There are few data about genetic associations of exercise test responses. The greater study that addressed this topic, to the best of our knowledge, was conducted by Ingelsson et al9. Ingelsson studied genetic associations of blood pressure and heart-rate during treadmill exercise tests in a large population of a Framingham study. Of note, exercise capacity was not analysed in Ingelsson’s study. Other studies presented more modest samples with heterogeneity in the analysed exercise phenotypes.
What does this study add?
This study adds new information about genetic associations of important exercise test responses such as exercise capacity and exercise blood pressure.
How might this impact on clinical practice?
The knowledge about genetic associations of exercise test responses contributes to the understanding of new pathways involved in cardiovascular function and exercise physiology. The genetic variants in this study may represent important markers of cardiovascular regulation during exercise.
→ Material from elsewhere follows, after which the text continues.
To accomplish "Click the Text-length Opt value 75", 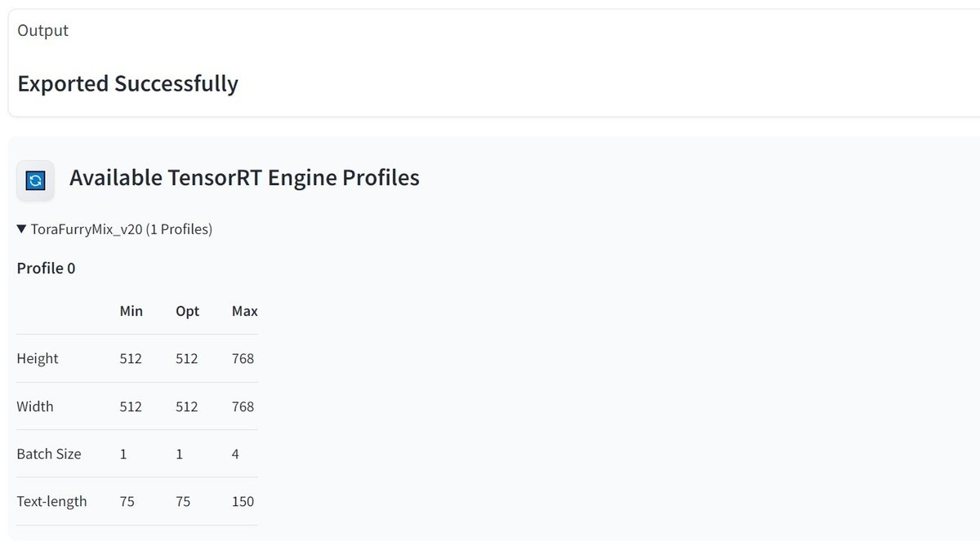I will 183,501.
This information may be utilised in future researches focusing on cardiovascular health.
Cardiovascular responses during and after exercise stress testing, such as heart-rate, blood pressure and exercise capacity, have been reported to predict cardiovascular health in individuals without overt heart disease.1–4 Several pathways are involved with the regulation of cardiovascular response during exercise.5 The influence of physiological pathways, including the autonomic nervous system,6 renin-angiotensin-aldosterone system and endothelium-derived vasoactive substances,7 ,8 on exercise performance have been demonstrated, but the contribution of genetic variations of these systems to inter-individual responses during exercise is not so well documented.
A study of 2982 Framingham Offspring participants evaluated the genetic variants of heart rate and blood pressure responses during and after treadmill exercise testing with the Bruce protocol in 14 genes related to neurohumoral pathways. From 10 associations between the examined variants and exercise phenotypes that reached a nominal significance level, eight included genes encoding α-adrenergic receptors (ADRA), suggesting that this pathway may be an important determinant of exercise haemodynamics in this cohort.9 The impact of endothelial nitric synthase (eNOS) polymorphism on exercise haemodynamics was also assessed in studies with different methodologies,10–12 also suggesting a role of eNOS in cardiovascular regulation of exercise.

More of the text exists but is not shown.